Installation and Requirements

The following packages need to be installed to be able to use DNN reco:

Additionally, to create the training data we need the following:

This guide will explain how to create a virtual environment with the necessary software packages. An alternative is to use singularity containers which have tensorflow installed. Documentation on how to use the singularity containers will follow in the future. Here we will create a virtual environment based on cvmfs python py3-v4.3.0 and icetray v1.12.0.

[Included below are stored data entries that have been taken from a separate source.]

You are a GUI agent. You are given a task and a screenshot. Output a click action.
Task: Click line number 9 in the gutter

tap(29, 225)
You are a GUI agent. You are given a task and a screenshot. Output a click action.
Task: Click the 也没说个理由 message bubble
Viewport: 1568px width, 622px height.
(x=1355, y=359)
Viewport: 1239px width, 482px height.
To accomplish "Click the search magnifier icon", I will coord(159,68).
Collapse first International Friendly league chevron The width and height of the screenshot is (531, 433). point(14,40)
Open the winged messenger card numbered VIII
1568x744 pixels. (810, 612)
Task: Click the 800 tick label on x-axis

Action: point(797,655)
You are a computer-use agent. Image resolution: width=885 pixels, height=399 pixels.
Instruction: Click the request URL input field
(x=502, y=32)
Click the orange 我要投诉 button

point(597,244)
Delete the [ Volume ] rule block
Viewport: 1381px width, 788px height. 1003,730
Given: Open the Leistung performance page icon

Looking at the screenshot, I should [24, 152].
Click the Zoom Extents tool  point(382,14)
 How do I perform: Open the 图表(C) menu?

Define Environment Variables for Installation

To facilitate the installation process we will define and create necessary environment variables here.

# Create working directory
# We will create a virtual environment and clone the repositories here
export DNN_HOME=/data/user/${USER}/DNN_tutorial

# create directories
mkdir --parents $DNN_HOME

# load cvmfs python environment
eval $(/cvmfs/icecube.opensciencegrid.org/py3-v4.3.0/setup.sh)

Set up a Python Virtual Environment

It is recommended to set up a python virtual environment for the installation of DNN reco and its dependencies. In the following we will create a virtual environment with virtualenv.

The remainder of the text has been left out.